**TASK BRIEF**
Copy out each line of the data below verbatim.

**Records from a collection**
--- Begin ---

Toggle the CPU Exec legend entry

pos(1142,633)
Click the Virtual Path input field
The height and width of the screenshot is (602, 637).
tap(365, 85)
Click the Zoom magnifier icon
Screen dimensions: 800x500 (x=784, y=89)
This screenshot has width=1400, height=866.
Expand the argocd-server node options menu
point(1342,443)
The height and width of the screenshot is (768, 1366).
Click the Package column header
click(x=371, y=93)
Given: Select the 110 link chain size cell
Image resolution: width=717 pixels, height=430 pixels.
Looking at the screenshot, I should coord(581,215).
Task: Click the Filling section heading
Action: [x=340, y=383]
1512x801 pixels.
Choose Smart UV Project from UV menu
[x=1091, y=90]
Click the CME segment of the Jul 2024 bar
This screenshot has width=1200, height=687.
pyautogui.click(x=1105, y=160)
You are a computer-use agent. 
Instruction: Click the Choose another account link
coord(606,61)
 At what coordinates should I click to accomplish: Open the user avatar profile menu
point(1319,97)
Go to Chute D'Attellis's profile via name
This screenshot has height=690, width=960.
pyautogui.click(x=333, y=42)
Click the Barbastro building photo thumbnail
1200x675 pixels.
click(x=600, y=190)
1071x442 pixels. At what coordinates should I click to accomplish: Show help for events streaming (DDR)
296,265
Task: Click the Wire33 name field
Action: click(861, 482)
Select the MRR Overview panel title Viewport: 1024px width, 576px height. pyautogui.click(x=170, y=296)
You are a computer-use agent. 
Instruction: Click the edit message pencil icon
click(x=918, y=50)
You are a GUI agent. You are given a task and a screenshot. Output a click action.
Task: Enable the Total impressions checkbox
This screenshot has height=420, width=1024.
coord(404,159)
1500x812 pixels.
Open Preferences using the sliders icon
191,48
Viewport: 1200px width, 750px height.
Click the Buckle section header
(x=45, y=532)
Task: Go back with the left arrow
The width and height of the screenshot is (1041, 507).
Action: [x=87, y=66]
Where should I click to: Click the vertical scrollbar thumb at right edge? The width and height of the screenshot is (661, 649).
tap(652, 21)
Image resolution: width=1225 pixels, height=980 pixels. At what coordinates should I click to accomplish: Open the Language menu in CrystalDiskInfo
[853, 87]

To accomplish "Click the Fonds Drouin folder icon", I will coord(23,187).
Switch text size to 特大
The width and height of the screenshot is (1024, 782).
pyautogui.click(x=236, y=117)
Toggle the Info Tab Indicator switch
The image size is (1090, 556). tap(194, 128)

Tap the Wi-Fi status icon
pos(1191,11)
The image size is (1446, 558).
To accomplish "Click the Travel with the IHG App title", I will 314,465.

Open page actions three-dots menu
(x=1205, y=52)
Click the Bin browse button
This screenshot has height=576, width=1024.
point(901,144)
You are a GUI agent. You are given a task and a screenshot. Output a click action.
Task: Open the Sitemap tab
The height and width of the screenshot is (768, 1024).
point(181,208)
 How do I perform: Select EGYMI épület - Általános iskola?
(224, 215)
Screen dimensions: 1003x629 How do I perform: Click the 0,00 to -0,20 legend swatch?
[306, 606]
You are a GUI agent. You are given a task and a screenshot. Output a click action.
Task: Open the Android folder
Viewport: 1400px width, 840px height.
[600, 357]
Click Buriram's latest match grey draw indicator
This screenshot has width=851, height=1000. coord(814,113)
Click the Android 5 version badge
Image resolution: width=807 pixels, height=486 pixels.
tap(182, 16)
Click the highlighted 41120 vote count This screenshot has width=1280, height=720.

--- End ---

**WRITTEN REPLY**
Toggle the CPU Exec legend entry

pos(1142,633)
Click the Virtual Path input field
The height and width of the screenshot is (602, 637).
tap(365, 85)
Click the Zoom magnifier icon
Screen dimensions: 800x500 (x=784, y=89)
This screenshot has width=1400, height=866.
Expand the argocd-server node options menu
point(1342,443)
The height and width of the screenshot is (768, 1366).
Click the Package column header
click(x=371, y=93)
Given: Select the 110 link chain size cell
Image resolution: width=717 pixels, height=430 pixels.
Looking at the screenshot, I should coord(581,215).
Task: Click the Filling section heading
Action: [x=340, y=383]
1512x801 pixels.
Choose Smart UV Project from UV menu
[x=1091, y=90]
Click the CME segment of the Jul 2024 bar
This screenshot has width=1200, height=687.
pyautogui.click(x=1105, y=160)
You are a computer-use agent. 
Instruction: Click the Choose another account link
coord(606,61)
 At what coordinates should I click to accomplish: Open the user avatar profile menu
point(1319,97)
Go to Chute D'Attellis's profile via name
This screenshot has height=690, width=960.
pyautogui.click(x=333, y=42)
Click the Barbastro building photo thumbnail
1200x675 pixels.
click(x=600, y=190)
1071x442 pixels. At what coordinates should I click to accomplish: Show help for events streaming (DDR)
296,265
Task: Click the Wire33 name field
Action: click(861, 482)
Select the MRR Overview panel title Viewport: 1024px width, 576px height. pyautogui.click(x=170, y=296)
You are a computer-use agent. 
Instruction: Click the edit message pencil icon
click(x=918, y=50)
You are a GUI agent. You are given a task and a screenshot. Output a click action.
Task: Enable the Total impressions checkbox
This screenshot has height=420, width=1024.
coord(404,159)
1500x812 pixels.
Open Preferences using the sliders icon
191,48
Viewport: 1200px width, 750px height.
Click the Buckle section header
(x=45, y=532)
Task: Go back with the left arrow
The width and height of the screenshot is (1041, 507).
Action: [x=87, y=66]
Where should I click to: Click the vertical scrollbar thumb at right edge? The width and height of the screenshot is (661, 649).
tap(652, 21)
Image resolution: width=1225 pixels, height=980 pixels. At what coordinates should I click to accomplish: Open the Language menu in CrystalDiskInfo
[853, 87]

To accomplish "Click the Fonds Drouin folder icon", I will coord(23,187).
Switch text size to 特大
The width and height of the screenshot is (1024, 782).
pyautogui.click(x=236, y=117)
Toggle the Info Tab Indicator switch
The image size is (1090, 556). tap(194, 128)

Tap the Wi-Fi status icon
pos(1191,11)
The image size is (1446, 558).
To accomplish "Click the Travel with the IHG App title", I will 314,465.

Open page actions three-dots menu
(x=1205, y=52)
Click the Bin browse button
This screenshot has height=576, width=1024.
point(901,144)
You are a GUI agent. You are given a task and a screenshot. Output a click action.
Task: Open the Sitemap tab
The height and width of the screenshot is (768, 1024).
point(181,208)
 How do I perform: Select EGYMI épület - Általános iskola?
(224, 215)
Screen dimensions: 1003x629 How do I perform: Click the 0,00 to -0,20 legend swatch?
[306, 606]
You are a GUI agent. You are given a task and a screenshot. Output a click action.
Task: Open the Android folder
Viewport: 1400px width, 840px height.
[600, 357]
Click Buriram's latest match grey draw indicator
This screenshot has width=851, height=1000. coord(814,113)
Click the Android 5 version badge
Image resolution: width=807 pixels, height=486 pixels.
tap(182, 16)
Click the highlighted 41120 vote count This screenshot has width=1280, height=720.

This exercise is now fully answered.